When I was told I was going to be working with an adaptive athlete from the Wounded Warrior Project (WWP), I got excited. Being a veteran myself and really appreciating the men and women who sacrifice their lives everyday for our freedom, instantly I wanted to help.
Physical fitness is more then just getting your workout in; it is training for life outside the Box. The men and women that have made the sacrifice and have been injured or sick while doing so are now faced with very tough challenges. These challenges include the vey thing aforementioned, not just working out but training for a new way of life.
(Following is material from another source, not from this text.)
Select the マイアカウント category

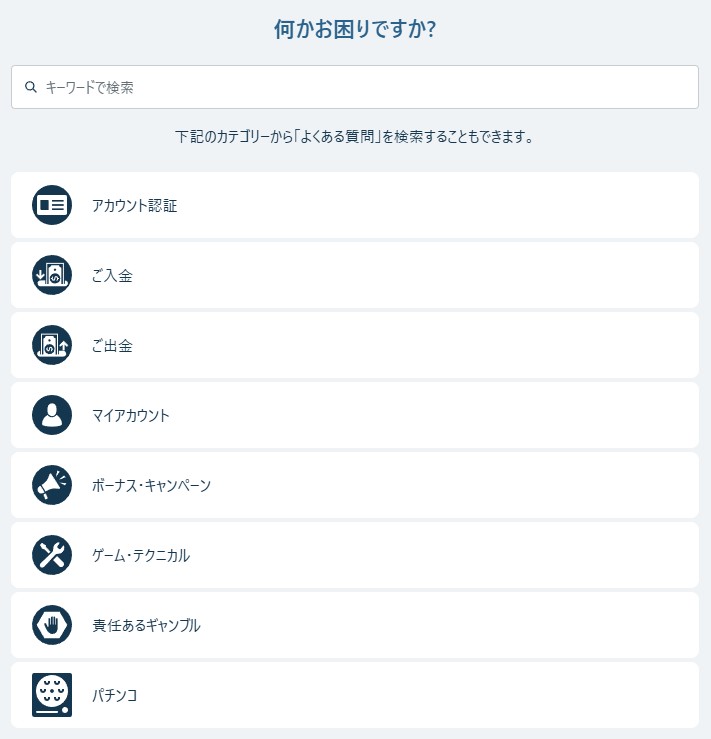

I would like to introduce you to Brian (aka The Traveling Tubie). It was late in 2003 when Brian was diagnosed with non-Hodgkins Lymphoma. It was diffuse large B-cell lymphoma, stage 2, in and around his left tonsil. Really, if you’re going to get lymphoma, this is what you want. They caught it early; it was fast-growing (this is a good thing), but there is a standard treatment that guarantees around 75 percent survival. The 25 percent who don’t survive have other health problems or are elderly or caught the cancer too late. He was just 28, healthy and athletic. Honestly, there was no way this cancer would beat him, but this was just the start. Read more about Brian and his story here.
As a CrossFit Box we wanted to have Brian join regular classes for several reasons, but primarily because we believe that community is the major component to an effective fitness program. To prepare him and our Coaches for this, we scheduled one-on-one sessions with him to determine his capabilities and limitations.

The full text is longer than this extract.